OBJECTIVE A »
Return word for word the passage of the article on the Larkhall bus firms that begins at the words "TWO bus firms" and stops after the words "on the timetables.".
OBJECTIVE B »
Write the next part of the news report on the two Larkhall bus firms losing their licences, picking up right after its last sentence.

SOURCE »
======

TWO bus firms have been stripped of their licences after a public inquiry found their services had become "unreliable to the point of near unpredictability".

STRONG STANCE: Joan Aitken said director Brian Cutmore could not be trusted with an operator's licence.
STRONG STANCE: Joan Aitken said director Brian Cutmore could not be trusted with an operator's licence.

A Trip In Time Ltd and Stonehouse Coaches Ltd, both based in Larkhall, South Lanarkshire, have been disqualified after inspectors found that their buses routinely turned up late or not at all, dropped off passengers where there were no bus stops, and followed routes not scheduled on the timetables.

Brian Cutmore, director of both firms, was also accused of charging Transport Scotland fares in excess of those offered to passengers in an attempt to inflate the companies' income from concessionary fares reimbursement. He denied the claim.

However, Joan Aitken, the Traffic Commissioner for Scotland, said that Mr Cutmore "cannot be trusted with an operator's licence", adding: "Disqualification will be indefinite. For him public service vehicle operating is over. He must accept that and I hope he can move to another way of earning his living."

The decision follows a public inquiry held in Edinburgh in February, brought amid concerns about the firms' practices.

Inspectors from the Driver and Vehicle Standards Agency (DVSA) monitored 88 journeys over two days by A Trip In Time Ltd. These covered service numbers 7, 12 and 32, which ran from Coatbridge. None were seen to be operating.

======

SUPPLIED INFORMATION »
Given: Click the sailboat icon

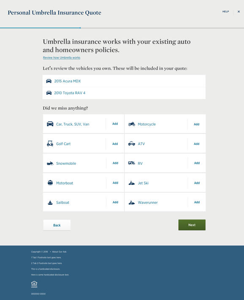Looking at the screenshot, I should pyautogui.click(x=50, y=202).
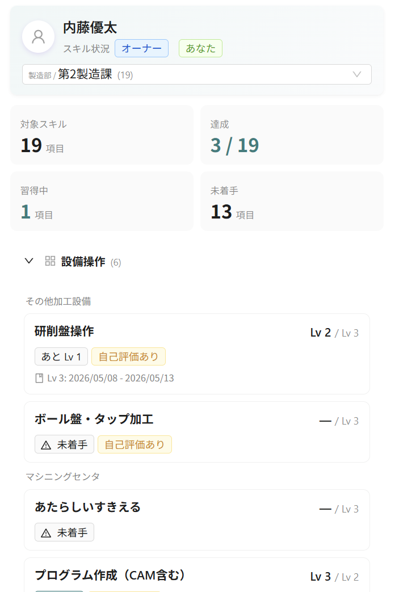Click the dropdown arrow in department selector

pos(357,74)
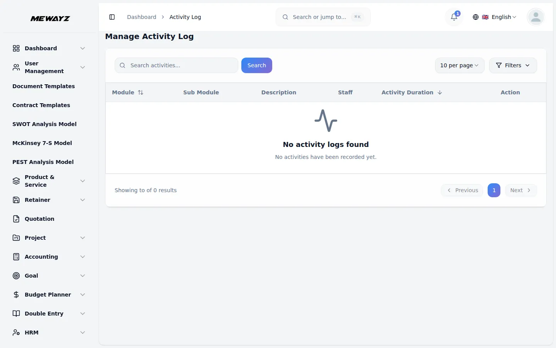Viewport: 556px width, 348px height.
Task: Click the Search activities input field
Action: point(176,65)
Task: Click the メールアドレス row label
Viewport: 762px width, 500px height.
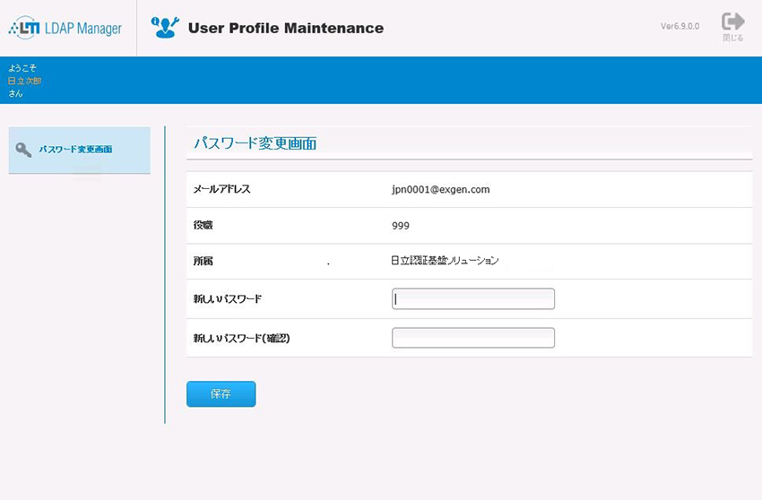Action: click(x=222, y=190)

======

OUTPUT A »
TWO bus firms have been stripped of their licences after a public inquiry found their services had become "unreliable to the point of near unpredictability".

STRONG STANCE: Joan Aitken said director Brian Cutmore could not be trusted with an operator's licence.
STRONG STANCE: Joan Aitken said director Brian Cutmore could not be trusted with an operator's licence.

A Trip In Time Ltd and Stonehouse Coaches Ltd, both based in Larkhall, South Lanarkshire, have been disqualified after inspectors found that their buses routinely turned up late or not at all, dropped off passengers where there were no bus stops, and followed routes not scheduled on the timetables.

OUTPUT B »
Stonehouse Coaches Ltd were monitored over six days, with inspectors recording 61 instances of non compliance with the bus company's timetables. These included 13 instances where buses arrived late and three when they turned up early. In five cases services failed to operate at all, and two other buses were seen off-route.

Mr Cutmore said some services had been cancelled at short notice to protect passengers and the public. The inquiry was told the Cutmore family had been under stress since their Trip In Time depot had been burned down in May 2011 - allegedly by competitors. They had faced a financial struggle to get it back up and running but received threats and intimidation against operating their firm in Monklands, according to a lawyer for Stephanie Cutmore - Mr Cutmore's daughter and a fellow director.

However, Miss Aitken said she could not base her decision on "assertions about the behaviour of other operators", noting that Mr Cutmore had been called to public inquiries on four previous occasions over compliance issues and had once been fined £1000 in relation to the A Trip In Time Ltd licence.

Miss Aitken also disqualified Miss Cutmore from holding an operator's licence for two years.

Neither of the bus firms could be contacted for comment yesterday.